The first question has to do with a basic self-estimate, a profound sense of belonging, of counting. If a person feels that they do not belong in the way in which it is perfectly normal for other people to belong, then they develop a deep sense of insecurity. But the awareness of being a child of God tends to stabilize the ego and results in a new courage, fearlessness, and power. I have seen it happen again and again.
Grace and mercy teach us that we are all much larger than the good or bad stories we tell about ourselves or one another. Our small, fear-based stories are usually less than half true, and therefore not really “true” at all. They’re usually based on hurts and unconscious agendas that persuade us to see and judge things in a very selective way. They’re not the whole ‘you’, not the ‘great you’, and therefore not where life can really happen.
Ask yourself regularly, “What am I afraid of? Does it matter? Will it matter in the great scheme of things? Is it worth holding on to?” We have to ask whether it is fear that keeps us from loving. Grace will lead us into such fears and emptiness, and grace alone can fill them, if we are willing to stay in the void. We mustn’t engineer an answer too quickly. We mustn’t get settled too fast. We all want to manufacture an answer to take away our anxiety and settle the dust. To stay in God’s hands, to trust, means that we usually have to let go of our attachments to feelings—which are going to pass away anyway. People of deep faith develop a high tolerance for ambiguity and come to recognize that it is only the small self that needs certitude or perfect order all the time.
Conversing with Your Fear
Author and broadcaster Lisa Colón DeLay understands fear as an emotion to become curious about, converse with, and ultimately befriend. Here she recommends having a conversation with our fears as a part of our inner growth in God. We don’t have to hunt fear with a pitchfork. Fear has something to say. Our fears offer us an invitation to engage with the discomfort of the inner places. Will you give your fear a chance to speak to you?

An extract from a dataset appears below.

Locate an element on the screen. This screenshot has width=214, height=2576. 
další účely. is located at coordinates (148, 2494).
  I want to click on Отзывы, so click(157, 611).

When you realize that you are afraid or not doing well, sit down with your fear and have a conversation. Here are three ways to converse with fear: First, when you feel or notice discomfort, pause. Stay paused until you know more. Second, acknowledge what is happening in the moment. Be honest: “This feels bad—negative. What do I feel? Maybe it is fear, but I’m also angry. What else? I feel overlooked.” Third, dig a bit deeper. Ask, What is this trying to show me? or What else might be going on? Give yourself some time, and delve into the fear: “I’m not sure why I’m angry. Now, thinking about it more, it wasn’t such a good day. Three things happened today that made me feel frustrated, inferior, and like I wasn’t being taken seriously.” . . .
Embarrassment or shame will likely put us in a rabbit freeze-or-runaway mode. Denial, anger, and deflection are other unhelpful responses. Instead, let’s encounter the fear or the discomfort with some questions and curiosity. And then, once we’ve noticed something new, we move on.